Passage:
In summary: badly normalised priors behave badly
SLT mostly just generalises this derivation to the case where parameter configurations in our function fits don't line up one-to-one with hypotheses.
It tells us that if we are spreading our prior around evenly over lots of parameter configurations, but exponentially many of these parameter configurations are secretly just re-expressing the same hypothesis, then that hypothesis can actually get a decent amount of prior, even if the total number of parameter configurations is exponentially large.
So our prior over hypotheses in that case is actually somewhat well-behaved in that it can end up normalised properly when we take N→∞. That is a basic requirement a sane prior needs to have, so we're at least not completely shooting ourselves in the foot anymore. But that still doesn't show why this prior, that neural networks sort of[1] implicitly have, is actually good. Just that it's no longer obviously wrong in this specific way.
Why does this prior apparently make decent-ish predictions in practice? That is, why do neural networks generalise well?
I dunno. SLT doesn't say. It just tells us how the parameter prior to hypothesis prior conversion ratio works, and in the process shows us that neural networks priors can be at least somewhat sanely normalised for large numbers of parameters. More than we might have initially thought at least.
That's all though. It doesn't tell us anything else about what makes a Gaussian over transformer parameter configurations a good starting guess for how the universe works.
How to make this story tighter?
If people aim to make further headway on the question of why some function fits generalise somewhat and others don't, beyond: 'Well, standard Bayesianism suggests you should at least normalise your prior so that having more hypotheses isn't actively bad', then I'd suggest a starting point might be to make a different derivation for the posterior on the fits that isn't trying to reason about p(M) defined as the probability that one of the function fits is 'true' in the sense of exactly predicting the data. Of course none of them are. We know that. When we fit a 150 billion parameter transformer to internet data, we don't expect going in that any of these 216×150×109 parameter configurations will give zero loss up to quantum noise on any and all text prediction tasks in the universe until the end of time. Under that definition of M, which the SLT derivation of the posterior and most other derivations of this sort I've seen seem to implicitly make, we basically have p(M)≈0 going in! Maybe look at the Bayesian posterior for a set of hypotheses we actually believe in at all before we even see any data, like M='one of these models might get <1.1 average loss on holdout data sets' .
SLT in three sentences
'You thought your choice of prior was broken because it's nor normalised right, and so goes to zero if you hand it too many hypotheses. But you missed that the way you count your hypotheses is also broken, and the two mistakes sort of cancel out. Also here's a bunch of algebraic geometry that sort of helps you figure out what probabilities your weirdo prior actually assigns to hypotheses, though that parts not really finished'.
SLT in one sentence
'Loss basins with bigger volume will have more posterior probability if you start with a uniform-ish prior over parameters, because then bigger volumes get more prior, duh.'
Sorta, kind of, arguably. There's some stuff left to work out here. For example vanilla SLT doesn't even actually tell you which parts of your posterior over parameters are part of the same hypothesis. It just sort of assumes that everything left with support in the posterior after training is part of the same hypothesis, even though some of these parameter settings might generalise totally differently outside the training data. My guess is that you can avoid matching this up by comparing equivalence over all possible inputs by checking which parameter settings give the same hidden representations over the training data, not just the same outputs.

Available data:
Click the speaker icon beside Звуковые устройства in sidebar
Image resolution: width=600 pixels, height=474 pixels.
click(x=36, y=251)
* * *
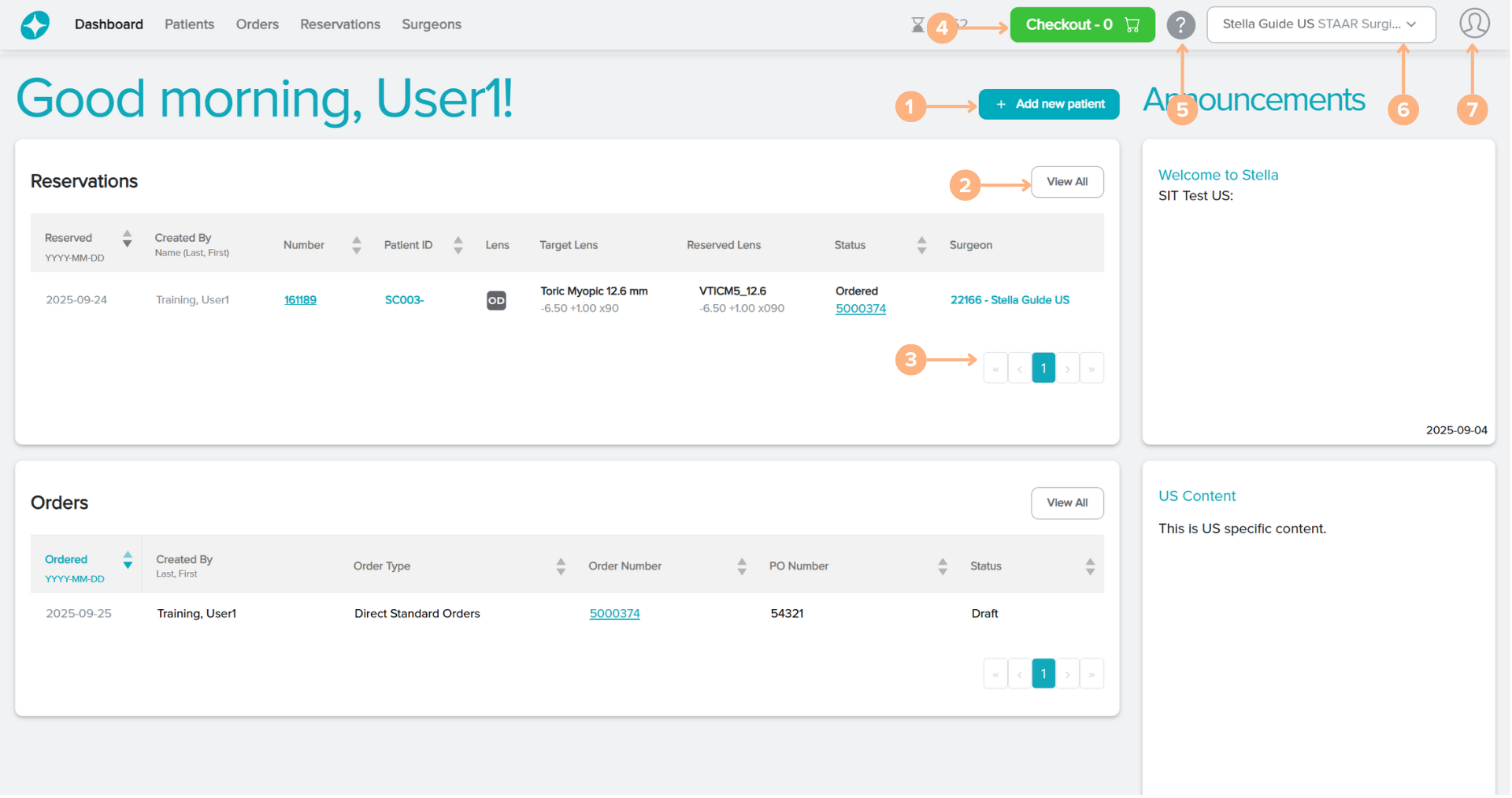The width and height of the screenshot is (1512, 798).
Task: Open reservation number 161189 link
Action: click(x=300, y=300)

Task instructions:
Please answer these from the passage on SLT:
(a) What does vanilla SLT assume about everything left with support in the posterior after training?
(b) What size of transformer is given as the example of a fit to internet data?
(c) What example of M does the passage suggest examining instead?
The records are separate material and have no connection to the passage.

Answer area:
(a) It assumes all of it is part of the same hypothesis.
(b) A 150 billion parameter transformer.
(c) M='one of these models might get <1.1 average loss on holdout data sets'.